LLNL / Aluminum

High-performance, GPU-aware communication library
https://aluminum.readthedocs.io/en/latest/
Other
84 stars 21 forks source link

No refenrence to 'hwloc_linux_parse_cpumap_file' #203

Closed hanfluid closed 1 year ago

hanfluid commented 1 year ago

Looks like the Auminum is only compatible witht the hwloc < 2.x. Otherwise, there will be this error during the building process.

ndryden commented 1 year ago

Can you provide more information about your configuration and build environment?

Aluminum builds without issue using hwloc >= 2.0.0 on our systems. Further, Aluminum does not use hwloc_linux_parse_cpumap_file anywhere in the code, so you may have an issue with how one of your dependencies (likely MPI) is configured.
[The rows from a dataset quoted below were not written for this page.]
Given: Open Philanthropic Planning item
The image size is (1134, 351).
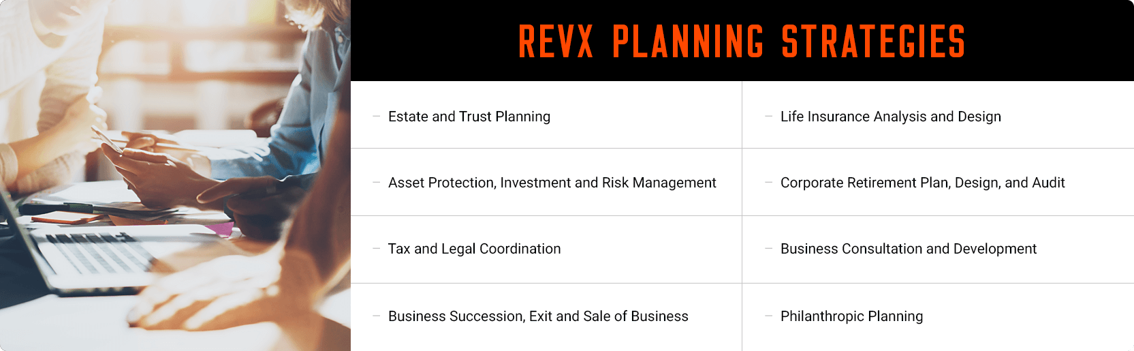Looking at the screenshot, I should pyautogui.click(x=852, y=316).
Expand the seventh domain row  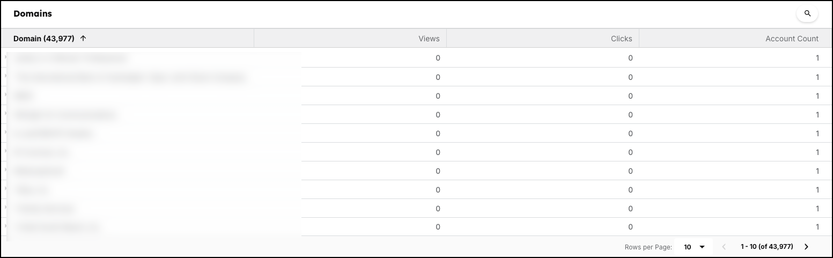coord(6,169)
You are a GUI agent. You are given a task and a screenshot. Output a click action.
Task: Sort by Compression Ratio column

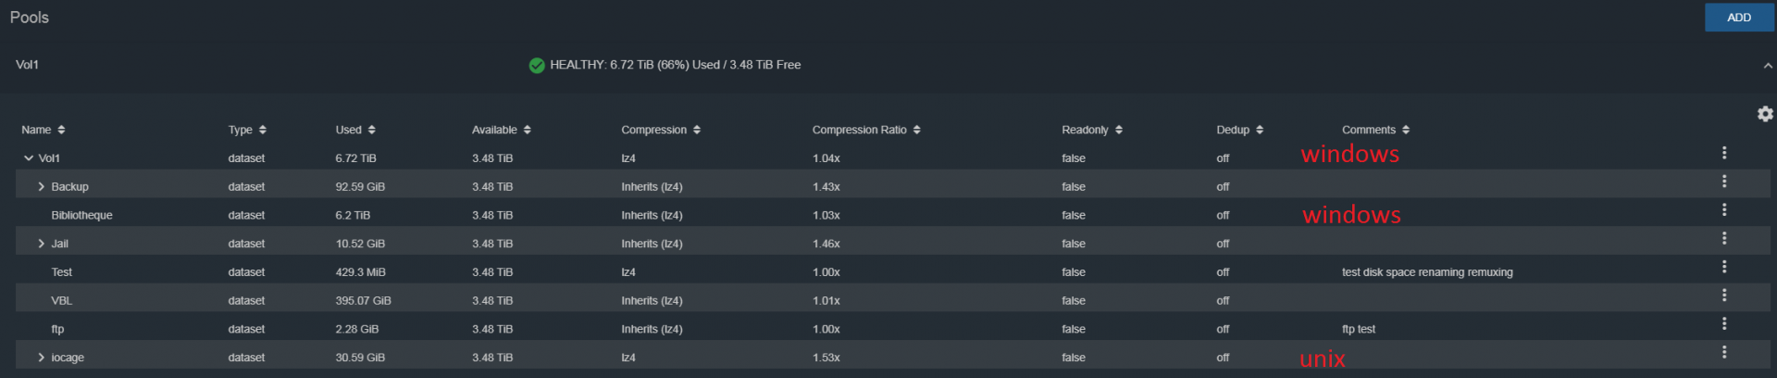(x=866, y=130)
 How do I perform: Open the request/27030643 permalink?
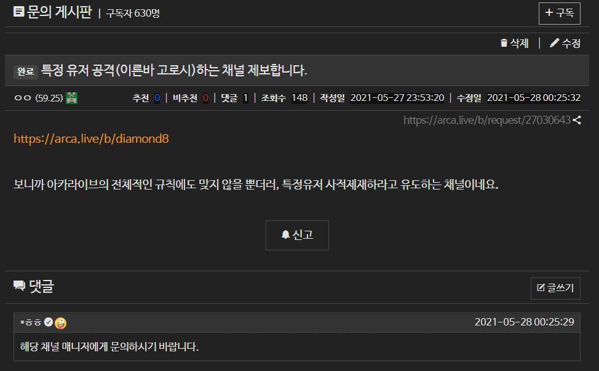487,121
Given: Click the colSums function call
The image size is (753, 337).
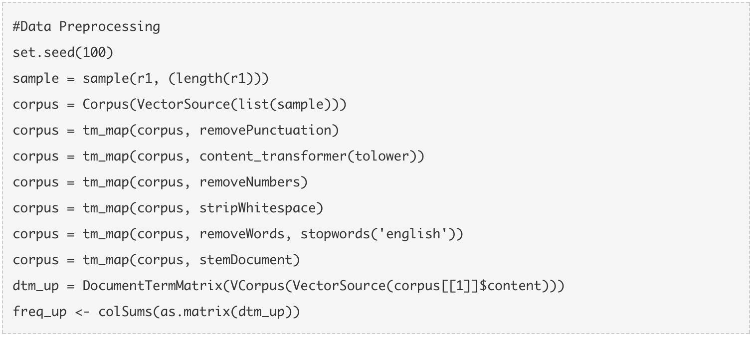Looking at the screenshot, I should (199, 312).
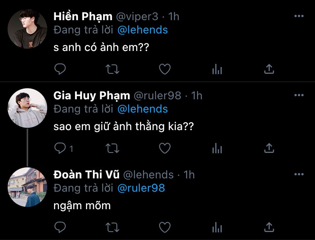View analytics of Hiền Phạm's tweet
The width and height of the screenshot is (315, 240).
tap(217, 69)
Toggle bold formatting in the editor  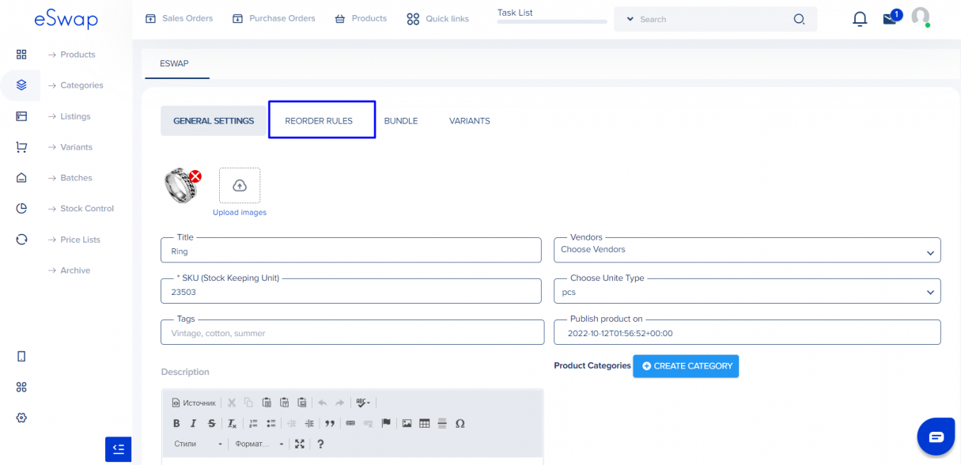point(176,423)
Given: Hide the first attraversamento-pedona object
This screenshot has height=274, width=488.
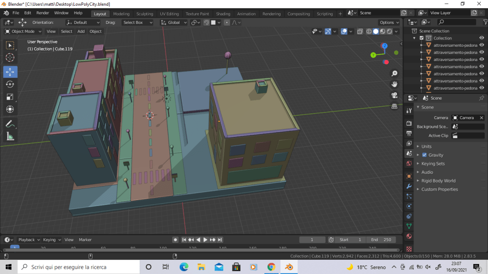Looking at the screenshot, I should coord(482,45).
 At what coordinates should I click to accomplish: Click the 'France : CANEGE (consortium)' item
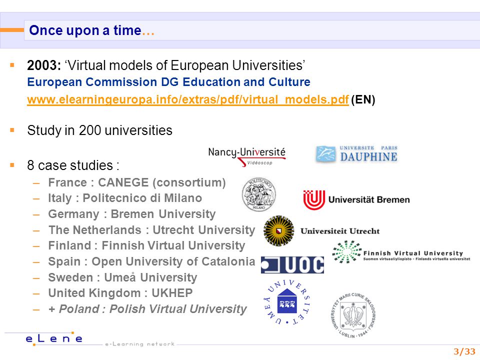pyautogui.click(x=137, y=183)
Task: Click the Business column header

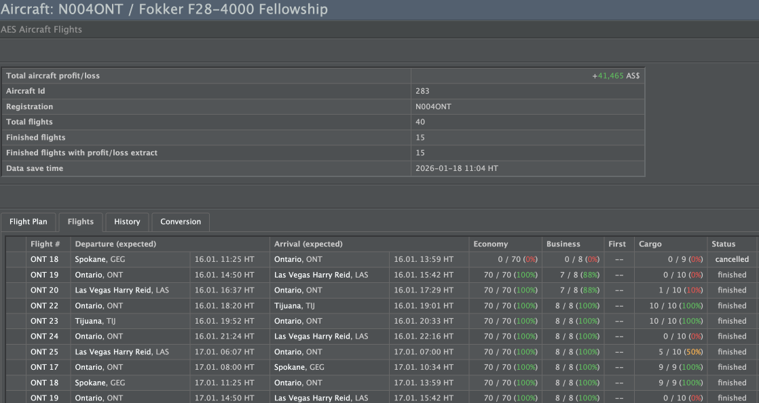Action: tap(563, 244)
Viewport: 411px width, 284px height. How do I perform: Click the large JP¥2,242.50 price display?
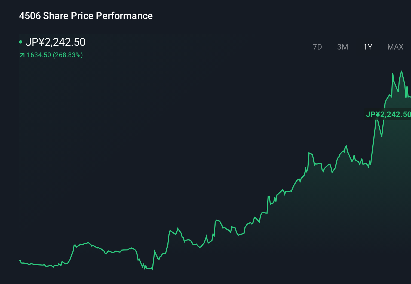tap(56, 42)
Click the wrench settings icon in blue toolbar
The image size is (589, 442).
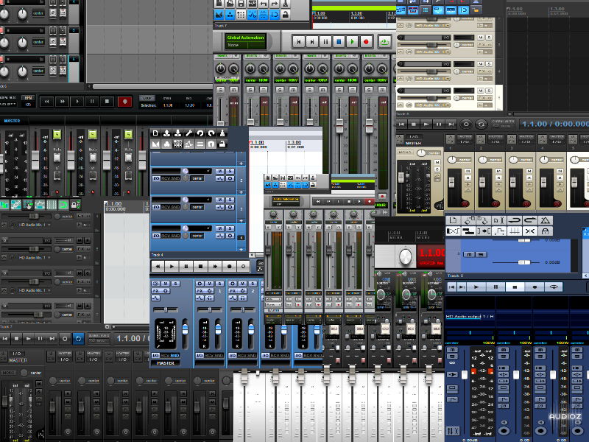(189, 133)
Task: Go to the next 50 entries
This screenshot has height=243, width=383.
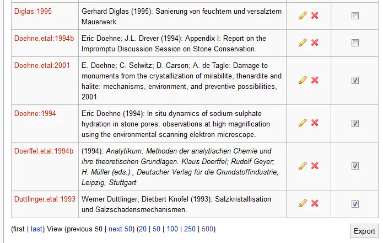Action: coord(120,229)
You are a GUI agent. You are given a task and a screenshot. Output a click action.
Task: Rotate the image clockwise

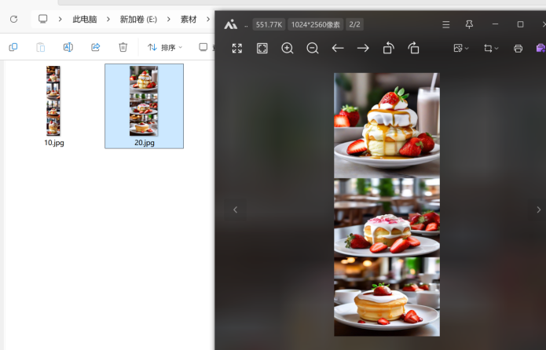tap(414, 49)
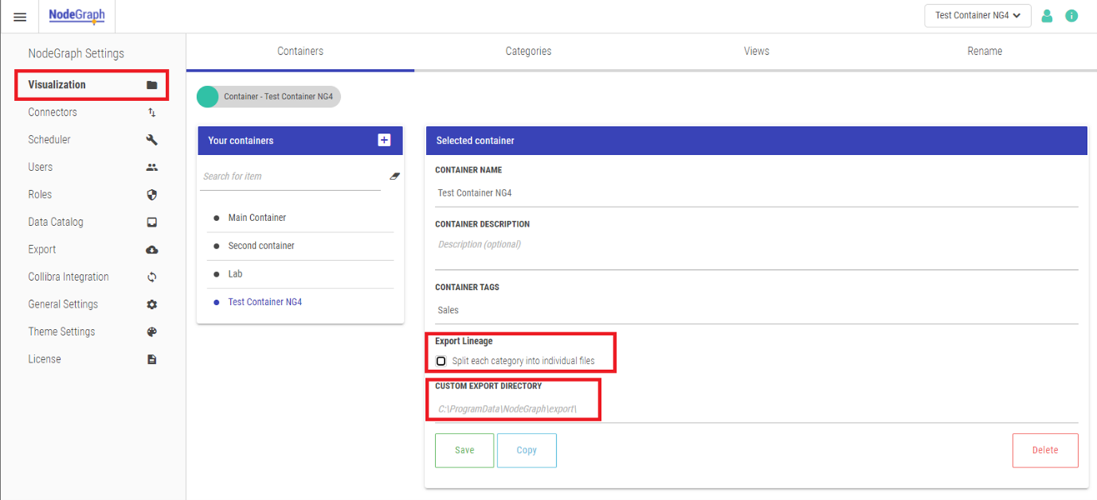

hanfluid commented 1 year ago

module list Currently Loaded Modulefiles: 1) gcc/11.2.0 4) craype-x86-rome 7) cray-dsmml/0.2.2 10) cray-libsci/22.08.1.1 13) mpscp/1.3a 2) cray-hdf5-parallel/1.12.2.1 5) libfabric/1.11.0.4.125 8) perftools-base/22.09.0 11) cray-pals/1.2.4 14) PrgEnv-gnu/8.3.3 3) craype/2.7.17 6) craype-network-ofi 9) cray-mpich/8.1.19 12) bct-env/0.1 15) nvidia/22.3

Here is the command for cmake: "cmake -DHWLOC_DIR=/path/to/hwloc-2.9.1 -DCMAKE_INSTALL_PREFIX=/path/to/aluminum -DALUMINUM_ENABLE_CUDA=YES -DALUMINUM_ENABLE_MPI_CUDA=YES al_info ../".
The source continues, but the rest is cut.